Sulle regole la Ue non molla. E Meloni è all’ultima spiaggia
Regole Ue Pesano la nomina di Fitto e i timori sui conti pubblici
Regole Ue Pesano la nomina di Fitto e i timori sui conti pubblici
«Il 16 gennaio abbiamo ricevuto una risposta dalle autorità italiane al parere che avevamo inviato nel novembre dell’anno scorso. L’abbiamo analizzata e siamo in contatto con le autorità italiane nell’ambito della procedura d’infrazione». Così Arianna Podestà, vice capo-portavoce della Commissione Ue, durante la conferenza stampa quotidiano a palazzo Berlaymont, fa il punto rispetto a una delle più annose questioni che da anni dividono Roma e Bruxelles: l’applicazione della direttiva Bolkestein al settore dei balneari. Solo che il tira e molla sembra ormai arrivato al capolinea, con il governo pronto a scaricare in nome della realpolitik una categoria, quella dei balneari appunto, da sempre schierata a suo favore.
Anche se aleggia l’ipotesi dell’ennesima proroga (al 2030) per le regioni dove le spiagge in concessione sono meno del 25%, il governo potrebbe finalmente arrendersi, mettendo un fine al rinnovo automatico delle concessioni a partire dal 2025. Pesano sulla scelta i fronti aperti con l’Ue, la nomina del Commissario e la legge di bilancio, che preannunciano un autunno di negoziato serrato, rispetto al quale Roma non vuole farsi trovare troppo in svantaggio. Ma certo, finora la strategia dei diversi inquilini di Palazzo Chigi sulla questione balneari era stata quella di procrastinare l’applicazione delle norme Ue. Potenzialmente all’infinito.

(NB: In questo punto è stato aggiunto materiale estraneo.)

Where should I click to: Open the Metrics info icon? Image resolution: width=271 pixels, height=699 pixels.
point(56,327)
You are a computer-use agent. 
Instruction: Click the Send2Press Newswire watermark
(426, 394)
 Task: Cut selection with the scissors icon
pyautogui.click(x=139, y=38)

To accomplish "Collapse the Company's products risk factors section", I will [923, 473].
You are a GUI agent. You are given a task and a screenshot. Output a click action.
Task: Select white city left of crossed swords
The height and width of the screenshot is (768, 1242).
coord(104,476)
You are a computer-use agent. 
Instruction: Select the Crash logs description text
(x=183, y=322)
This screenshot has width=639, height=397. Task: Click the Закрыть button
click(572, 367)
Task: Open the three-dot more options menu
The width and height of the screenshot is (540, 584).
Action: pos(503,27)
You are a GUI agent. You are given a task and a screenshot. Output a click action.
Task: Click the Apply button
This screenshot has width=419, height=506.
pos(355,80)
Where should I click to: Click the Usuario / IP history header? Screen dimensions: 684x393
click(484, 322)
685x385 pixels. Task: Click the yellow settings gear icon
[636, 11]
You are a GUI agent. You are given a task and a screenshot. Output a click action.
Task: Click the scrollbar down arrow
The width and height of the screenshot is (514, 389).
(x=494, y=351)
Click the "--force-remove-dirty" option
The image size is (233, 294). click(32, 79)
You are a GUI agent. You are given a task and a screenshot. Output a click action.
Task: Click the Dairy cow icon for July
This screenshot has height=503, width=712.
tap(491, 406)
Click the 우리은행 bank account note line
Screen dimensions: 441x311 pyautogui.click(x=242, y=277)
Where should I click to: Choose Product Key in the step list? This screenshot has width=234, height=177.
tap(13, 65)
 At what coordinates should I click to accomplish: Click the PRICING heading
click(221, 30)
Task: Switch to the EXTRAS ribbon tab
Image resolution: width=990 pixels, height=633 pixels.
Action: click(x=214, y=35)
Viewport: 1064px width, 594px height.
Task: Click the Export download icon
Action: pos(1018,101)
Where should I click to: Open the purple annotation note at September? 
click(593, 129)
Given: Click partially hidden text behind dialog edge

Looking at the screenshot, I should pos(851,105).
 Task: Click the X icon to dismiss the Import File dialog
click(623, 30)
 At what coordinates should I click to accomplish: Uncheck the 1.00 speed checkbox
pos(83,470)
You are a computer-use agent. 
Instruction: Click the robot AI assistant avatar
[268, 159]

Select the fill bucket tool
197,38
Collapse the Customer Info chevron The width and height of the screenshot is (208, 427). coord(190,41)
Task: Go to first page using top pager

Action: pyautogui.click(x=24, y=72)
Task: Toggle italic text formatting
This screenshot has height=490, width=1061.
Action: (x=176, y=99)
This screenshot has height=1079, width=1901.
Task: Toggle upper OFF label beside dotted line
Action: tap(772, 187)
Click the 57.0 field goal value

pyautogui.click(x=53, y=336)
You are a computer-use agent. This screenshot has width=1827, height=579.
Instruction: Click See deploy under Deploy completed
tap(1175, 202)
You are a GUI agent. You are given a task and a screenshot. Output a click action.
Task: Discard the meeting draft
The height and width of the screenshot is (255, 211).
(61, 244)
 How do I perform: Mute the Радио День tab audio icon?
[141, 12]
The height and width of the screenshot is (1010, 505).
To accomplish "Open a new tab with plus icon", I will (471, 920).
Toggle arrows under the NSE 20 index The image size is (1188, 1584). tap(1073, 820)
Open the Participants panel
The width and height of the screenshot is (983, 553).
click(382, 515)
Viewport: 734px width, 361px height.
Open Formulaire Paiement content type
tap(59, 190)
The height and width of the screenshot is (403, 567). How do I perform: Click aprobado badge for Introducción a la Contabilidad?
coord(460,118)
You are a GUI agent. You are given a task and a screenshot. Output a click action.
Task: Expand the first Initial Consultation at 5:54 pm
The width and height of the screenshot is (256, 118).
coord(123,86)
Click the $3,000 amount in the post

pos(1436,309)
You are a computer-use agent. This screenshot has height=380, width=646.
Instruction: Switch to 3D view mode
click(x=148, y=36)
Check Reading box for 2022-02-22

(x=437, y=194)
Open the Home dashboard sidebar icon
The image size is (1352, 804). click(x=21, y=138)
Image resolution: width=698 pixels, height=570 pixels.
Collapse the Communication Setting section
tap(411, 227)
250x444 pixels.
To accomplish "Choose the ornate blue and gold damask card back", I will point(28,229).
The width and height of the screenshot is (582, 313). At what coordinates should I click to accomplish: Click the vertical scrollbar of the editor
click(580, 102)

La procedura d’infrazione era scattata nel dicembre 2020 con la richiesta all’Italia di garantire trasparenza e parità di trattamento in merito al rilascio delle autorizzazioni per l’uso del demanio marittimo. L’Italia era stata giudicata inadempiente rispetto alla direttiva del 2006 sulla libera circolazione dei servizi nel mercato interno Ue, recepita nel 2010, all’epoca del governo Berlusconi IV, sostenuto da una maggiorana di centrodestra. Promossa dall’allora commissario al Mercato interno, il liberale olandese Frits Bolkestein – e contestata per il suo impianto liberista da sinistra radicale e Verdi – la direttiva prevede la possibilità di vendere servizi in ogni paese membro, favorendo la concorrenza a tutto vantaggio dei consumatori. Che tradotto significa: stop al rinnovo automatico delle concessioni in favore di procedure di assegnazione aperte alla concorrenza.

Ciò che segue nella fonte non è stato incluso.